2010 was a great year for us, I finished my degree in History, we got married and I took a part-time job shortly after our Honey Moon because the economies crumby. Last year I worked on getting an officers commission for the Navy, dropping 40 pounds in the process, as well as looking for employment in my career field. My wife has been really supportive of my decisions in the hopes that we would move on in our lives. This year has been roughest so far: the Navy turned down my application, resulting in a blow to my ego and less motivation, and ultimately an emotionally distant wife. On the flip side of the coin my wife lost out on her dream job, tattoo artist, when she lost her apprenticeship last year. Having been married for only a year and a half, I'll admit I'm green to the whole marriage process.
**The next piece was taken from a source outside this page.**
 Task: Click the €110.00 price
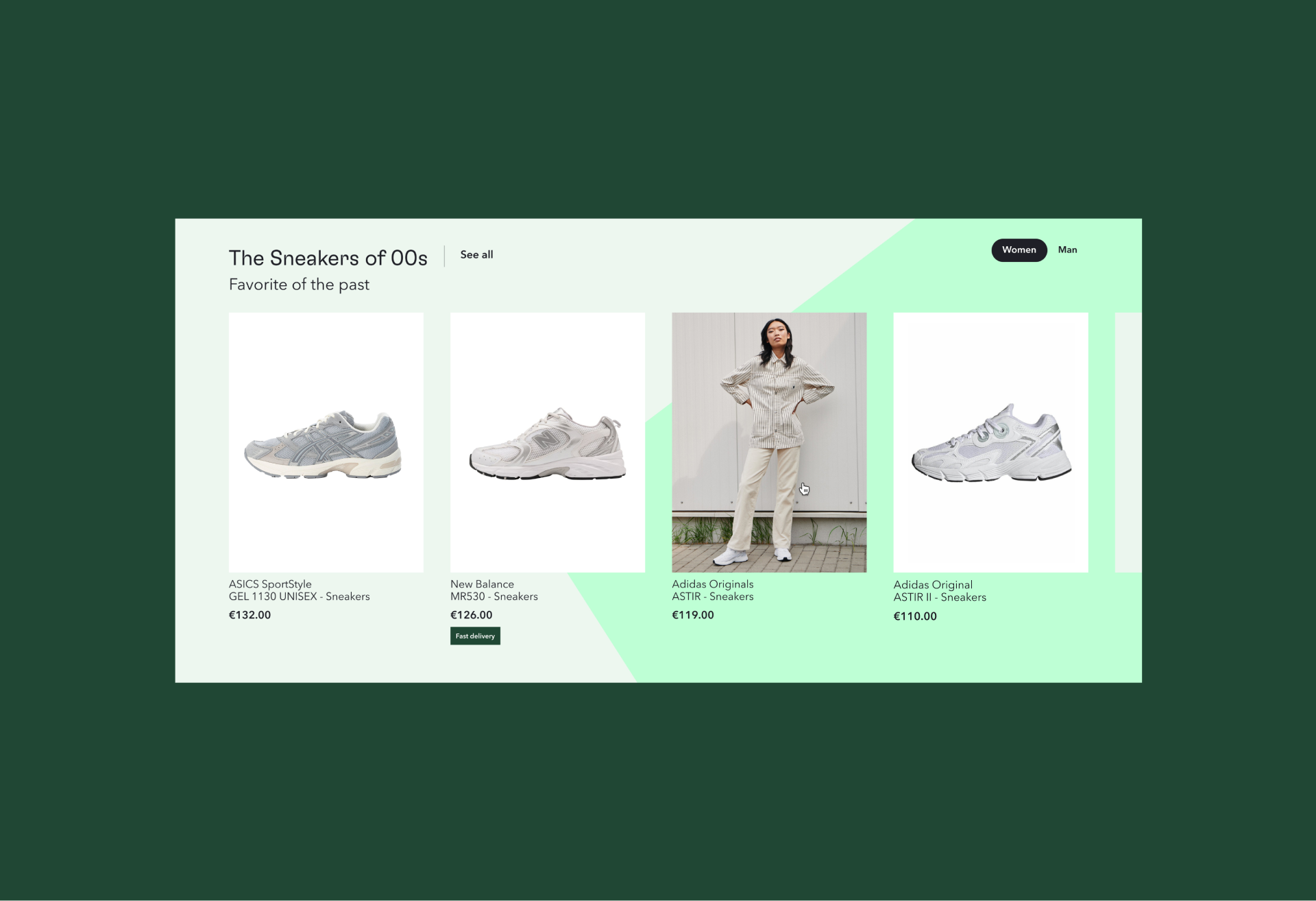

Unfortunately our it has become stagnant, we’re still in the same jobs, still in the same house when we met, and uncertain as to whether were ever going to start a family.

And finally my “Ah-ha” moment. We both work fairly demanding customer service positions for different companies. She works as the voice for hers (call center), I work as the face for mine (cashier). It’s come to the point where we have been coming home and trying to one up the other on who had the worse day. Well I was working yesterday, resenting the fact that my wife had the day off on one of the nicest days in months. I tried to think of the reasons why her job was worse than mine and then it hit me like a bolt from the blue:

*We both work in positions where don personas that falsely represent ourselves, catering to the needs of others all day to ensure the best interest’s of our represented companies. When we come home we expect one another to have our needs met by our partner as husband/wife and not respecting one another as individuals.*

I thought a lot clearer after that, the stewing over our relationship and life in general just ended, I was genuinely happy to customers in months. At the first opportunity I told my wife to get out of the house and go do something make her happy, she thought I was crazy and still doesn’t fully see my thought process clearly. All I know is that I have a beautiful day off and intend to use its full potential. If anyone has any Ideas on how we should tackle the issue at hand let me know, I really want my partner to be happy again and be the woman she wants to be not the wife she is expected to be by society in general.

Everyone have a great day (I know I will).


----------



## livelaughlovenow (Apr 23, 2012)

Bring it up. Tell her you have been thinking, what you came up with and how you feel, ask her what she thinks and feels about it.
_Posted via Mobile Device_


----------



## Deejo (May 20, 2008)

Ah ... yes, the 'happy' rule.

I want you to learn a new rule.

The only person's whose happiness you can be responsible for, is your own.

Further, don't take responsibility for someone else's happiness. It's a losing proposition based upon the tenet above.

If two people in a relationship are doing what they need to do, for themselves, and for the relationship ... than happiness is often the by-product.

Sounds like you're on the right track.


----------



## Samson (Apr 23, 2012)

Thanks for the advice. I told her my theory, and she is still a little leery. Its hard to connect with her due to our conflict schedules, I'm encouraging her make the most of her free-time, but it only seems to broaden the distance between us. I would like to switch departments at my store as means of easing some of the tension. However, I think getting started on the right career path is what is really going to change our lives around.


----------



## turnera (Jan 22, 2010)

What's the issue, exactly?


----------



## Samson (Apr 23, 2012)

Hmm...

I think that it basically boils down to having high expectations for change last year. When we failed at our goals we began to question our personas as "Mr. Perfect Husband" and "Mrs. Perfect Wife". As such I reverted back to "Mr. Better safe than Sorry" and my wife returned to "Miss Independent" mode. Not a good combination in any relationship. We have begun to see a lot of fractures in our marriage as a result, leading to suspicion and resentment. I think our jobs are to blame, we can't act as our real selves during the work day so we fight one another instead. Not health.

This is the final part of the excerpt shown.